Dataset content.
▬▬▬
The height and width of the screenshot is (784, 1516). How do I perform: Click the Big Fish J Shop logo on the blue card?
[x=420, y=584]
▬▬▬
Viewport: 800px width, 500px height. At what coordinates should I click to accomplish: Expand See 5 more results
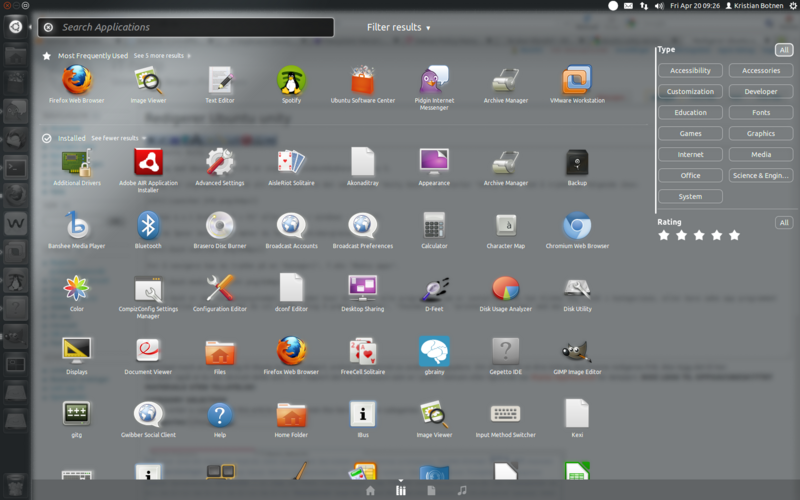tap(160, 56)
▬▬▬
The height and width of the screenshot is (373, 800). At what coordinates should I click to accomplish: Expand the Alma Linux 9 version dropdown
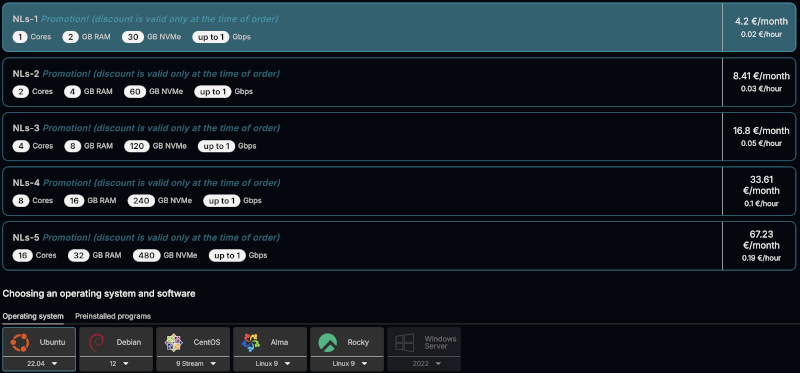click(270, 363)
▬▬▬
Challenge. Give as a numbered list the lines of data starting with the line containing "The height and width of the screenshot is (784, 1516)." and going on through the line containing "[x=420, y=584]", both included, omitting any blank lines.

Complete response.
1. The height and width of the screenshot is (784, 1516). How do I perform: Click the Big Fish J Shop logo on the blue card?
2. [x=420, y=584]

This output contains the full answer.